Besoin de rien, envie de quoi ?
« Vous me connaissez mal : la même ardeur me brûle, Et le désir s’accroît quand l’effet se recule. »
Ces vers célèbre de Corneille, dans sa tragédie Polyeucte, aura fait se gondoler des générations de lycéens. Mais le désir n’a pas forcément à voir avec les fesses et le sexe, c’est un concept bien plus vaste et plus sérieux ! Et pas si simple à cerner, d’ailleurs…
Qu’est-ce que le désir ? On pourrait le définir en 5 point :
- C’est la prise de conscience
- D’une tendance
- Qui nous pousse à une action
- Pour nous rapprocher d’un objet ou d’une situation
- Dont on attend du plaisir et de la satisfaction.
D’accord, c’est une définition compliquée, mais c’est parce que le désir lui-même est compliqué. D’où des confusions sur sa nature : le désir n’est pas une simple pulsion (une pulsion, on n’en a pas forcément conscience, et elle interdit l’attente en général) ; le désir n’est pas non plus une simple envie (l’envie – de manger ou de faire pipi – vise la satisfaction d’un besoin simple, là où le désir a une dimension plus existentielle – le désir d’une vie meilleure).
Source de grandeur, nos désirs sont aussi source de faiblesse, pour deux raisons distinctes.
La première, c’est que nous avons plus de facilité à désirer qu’à savourer. Savourer demande un effort, l’effort d’arrêter la course au plaisir (« est-ce que je me suis assez régalé ? »), d’arrêter la course aux comparaisons (« est-ce que les autres ont mieux que moi ou pas ? »).
Savourer impose l’effort de se dire : “c’est assez, je peux me poser et déguster un peu ce qui est là, avant de me remettre à désirer ce qui n’est pas là.”
Savourer c’est aussi se reposer, parce que le désir, l’air de rien, ça fatigue, comme le remarquait Boileau dans une de ses épitres : « Maintenant, que le temps a mûri mes désirs, j’aime mieux mon repos… »
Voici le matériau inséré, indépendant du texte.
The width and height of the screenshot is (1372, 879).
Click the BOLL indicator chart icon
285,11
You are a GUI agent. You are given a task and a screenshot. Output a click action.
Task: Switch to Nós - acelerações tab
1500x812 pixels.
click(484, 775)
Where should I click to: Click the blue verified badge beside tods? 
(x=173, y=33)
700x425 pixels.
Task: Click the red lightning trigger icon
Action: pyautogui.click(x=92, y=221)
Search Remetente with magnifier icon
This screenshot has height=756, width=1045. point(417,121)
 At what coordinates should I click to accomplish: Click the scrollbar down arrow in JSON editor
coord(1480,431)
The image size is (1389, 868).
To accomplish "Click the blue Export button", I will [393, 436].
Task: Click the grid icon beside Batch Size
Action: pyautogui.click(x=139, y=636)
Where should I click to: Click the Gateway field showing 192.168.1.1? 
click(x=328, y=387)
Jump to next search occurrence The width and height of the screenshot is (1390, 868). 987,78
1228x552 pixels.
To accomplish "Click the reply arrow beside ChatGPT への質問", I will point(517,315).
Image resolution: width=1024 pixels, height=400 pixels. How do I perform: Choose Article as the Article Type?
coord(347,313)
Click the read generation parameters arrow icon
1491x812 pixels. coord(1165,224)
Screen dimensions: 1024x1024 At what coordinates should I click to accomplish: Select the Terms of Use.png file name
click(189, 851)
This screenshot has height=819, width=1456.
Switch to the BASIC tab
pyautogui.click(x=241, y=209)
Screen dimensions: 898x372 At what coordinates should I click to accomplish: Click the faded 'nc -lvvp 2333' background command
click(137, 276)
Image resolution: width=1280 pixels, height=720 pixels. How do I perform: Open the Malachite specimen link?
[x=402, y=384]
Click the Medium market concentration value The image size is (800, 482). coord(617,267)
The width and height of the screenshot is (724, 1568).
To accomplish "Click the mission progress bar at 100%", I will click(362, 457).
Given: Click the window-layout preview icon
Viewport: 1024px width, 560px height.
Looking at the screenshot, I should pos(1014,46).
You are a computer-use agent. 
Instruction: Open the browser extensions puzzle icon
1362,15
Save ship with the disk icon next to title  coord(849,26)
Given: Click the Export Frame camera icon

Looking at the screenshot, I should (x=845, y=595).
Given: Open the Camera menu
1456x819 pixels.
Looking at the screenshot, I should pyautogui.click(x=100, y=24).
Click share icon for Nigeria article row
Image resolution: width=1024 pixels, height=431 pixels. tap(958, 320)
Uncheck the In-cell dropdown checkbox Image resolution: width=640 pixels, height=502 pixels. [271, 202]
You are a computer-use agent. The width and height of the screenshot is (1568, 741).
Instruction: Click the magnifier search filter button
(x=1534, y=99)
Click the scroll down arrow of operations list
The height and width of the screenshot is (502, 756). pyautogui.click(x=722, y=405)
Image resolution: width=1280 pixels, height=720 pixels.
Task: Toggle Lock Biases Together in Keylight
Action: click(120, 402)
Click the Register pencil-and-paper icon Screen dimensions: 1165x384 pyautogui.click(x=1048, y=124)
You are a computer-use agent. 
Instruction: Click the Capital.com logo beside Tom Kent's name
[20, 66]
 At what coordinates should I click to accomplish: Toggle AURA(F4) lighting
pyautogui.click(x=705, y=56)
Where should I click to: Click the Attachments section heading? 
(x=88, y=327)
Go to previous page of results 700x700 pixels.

La deuxième raison qui nous fragilise par rapport à nos désirs, c’est que ces derniers sont grandement manipulables : c’est le principe de notre société d’hyperconsommation, qui ne cherche pas seulement à satisfaire les désirs, mais au contraire à les susciter, à en provoquer sans cesse de nouveaux et à organiser un état d’insatisfaction généralisé chez les citoyens, les incitant à consommer et acheter sans cesse…
Voilà pourquoi, face à ces deux dangers, il faut prendre soin de nos désirs, les préserver à la fois de nous-même : en apprenant à savourer et pas seulement à sauter d’un désir à l’autre ; et à la fois de notre société : en cultivant conscience de soi et vie intérieure, pour réfléchir à ce dont nous avons vraiment besoin, pour que ce soit bien nos désirs que nous cherchions à satisfaire et non les désirs marchands, déposés dans notre cervelle par la pub et le marketing, comme les œufs d’un coucou posés dans le nid d’un autre oiseau.
Eh oui, nous avons à bosser pour sauver nos désirs, pour en garder la meilleure part, la plus simple, la plus élémentaire, celle que les anciens nommaient « élan vital ».
Cet élan vital, c’est le désir d’aller vers la vie, tout simplement, ce désir que Montesquieu a si joliment décrit : « Je m’éveille le matin avec une joie secrète de voir la lumière, une espèce de ravissement, et tout le reste du jour, je suis content… »
Illustration : manchots de Terre Adélie éprouvant le besoin de se dégourdir un peu les pattes.
PS : cet article reprend ma chronique du 22 novembre 2022 dans l’émission de France Inter, Grand Bien Vous Fasse.